Observed the Parsemus Foundation, “Reducing testosterone is especially critical when sterilizing cats. Unneutered male cats have extremely potent-smelling urine and are not adoptable as house pets. Yet surgically neutering large numbers of cats, especially transporting feral cats from the field, presents logistical problems. This makes the first U.S. data on cats particularly notable.”
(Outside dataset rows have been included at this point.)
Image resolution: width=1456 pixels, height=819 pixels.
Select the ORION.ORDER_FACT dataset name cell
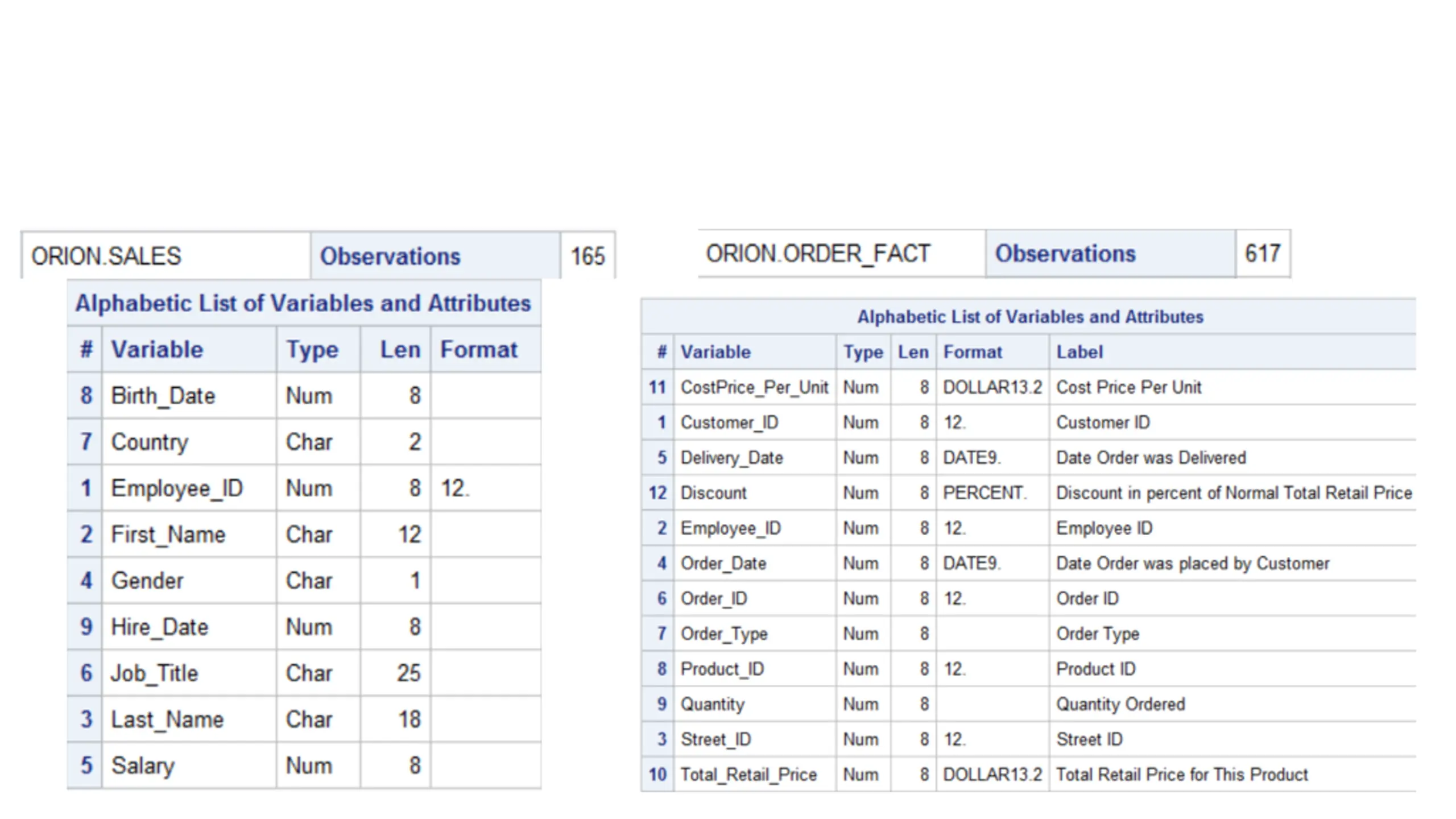tap(841, 254)
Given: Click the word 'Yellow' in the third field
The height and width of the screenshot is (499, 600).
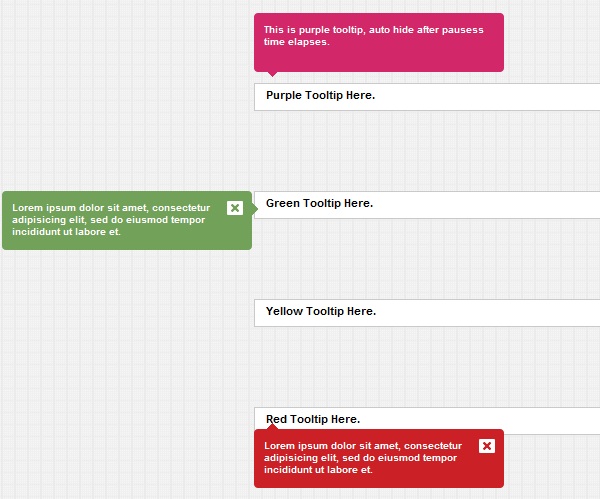Looking at the screenshot, I should (284, 312).
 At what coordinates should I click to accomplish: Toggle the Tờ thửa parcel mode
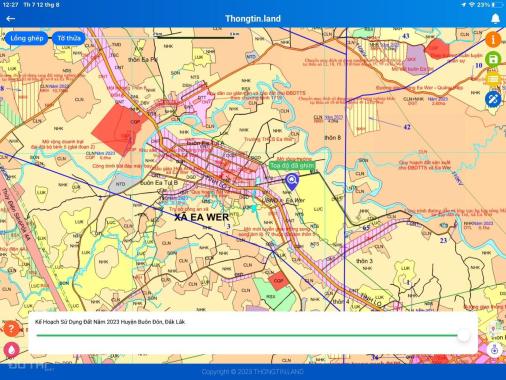(69, 38)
Plaque on the wall of the government clinic where veterinarian Arjun Aryal works. (Merritt Clifton photo)
Kathmandu Valley study
A second funder of calcium chloride chemosterilant research, the Greenbaum Foundation, at the First International Conference on Dog Population Management in September 2012 reported a successful trial in dogs by an organization called DREAMS in the Kathmandu Valley of Nepal. DREAMS veterinarians Arjun Aryal and Awadesh Jha, with technician Kailash Thapa, injected the testicles of 766 male dogs with a solution of calcium chloride dihydrate and the anesthetic Lidocaine as part of their spring 2012 anti-rabies vaccination and sterilization drive. The field trial included 324 street dogs, 301 pets, and 141 community dogs, who were fed regularly but are not associated with any one household. The DREAMS team vaccinated but did not sterilize 531 female dogs from the same neighborhoods.
Follow-up was done only for the community and owned dogs, Aryal and Jha reported, as re-capturing the street dogs for examination proved to be impractical. Visits were done one, three and seven weeks after the calcium chloride sterilizations.
No side effects were noticed except restlessness for few days, Aryal and Jha said. Some of the dogs had swollen testicles. No other pronounced complaints were found.
Unfortunately, ANIMALS 24-7 learned from a visit to Aryal in January 2014, the 2012 trial was not followed up, and Aryal was unaware that the results from it had been published. The April 25, 2015 earthquake that hit the Kathmandu Valley may have prevented any further calcium chloride research in Nepal within the foreseeable future.
(See also: http://www.animals24-7.org/2014/08/07/does-castration-really-alter-male-dog-behavior/.)
OK. this is just stupid..first to be humane you do need to use anesthesia and assuming you do that then a tom cat neuter takes literally 30 to 60 seconds if you have any idea of what you are doing..making the injection less effective and more costly..i have used it for dogs and you can save money and time with them..that makes sense to me and it works quite well..there is good evidence from a variety of sources that this works well in dogs and i would support it that way but tom cats, give me a break..seems like a total waste of money and time..
Is it permanent? And are there any deleterious side effects in cats? If yes and no to these questions, then this is a very important breakthrough for cats! Sharing to social media, with gratitude!
Jeff, actually the winning vet agreed with you that it didn’t end up being faster in her setting— in fact, with the learning curve, it was faster to just keep doing surgery on cats. I think that where it could make a difference is where people don’t have high-volume, high-quality surgical facilities like you and she do (in a lot of rural shelters, for example, the visiting veterinarian only comes once or twice a week…). Like SpayFIRST!, she was able to use sedation rather than anesthesia (in India they use neither, and although it seems to go okay, I don’t think that would be accepted here). But she agreed that the “sweet spot” is in small and medium dogs, not cats. What do other people think? Would an injectable that still requires sedation be a time-saver in your situation (perhaps by sparing transport and recovery time)? Or do you have a veterinarian like Dr. Young who can neuter cats in the blink of an eye, and this only makes sense in dogs? Thanks for sharing your experience in dogs, Dr. Young— you are one of the pioneers of U.S. use!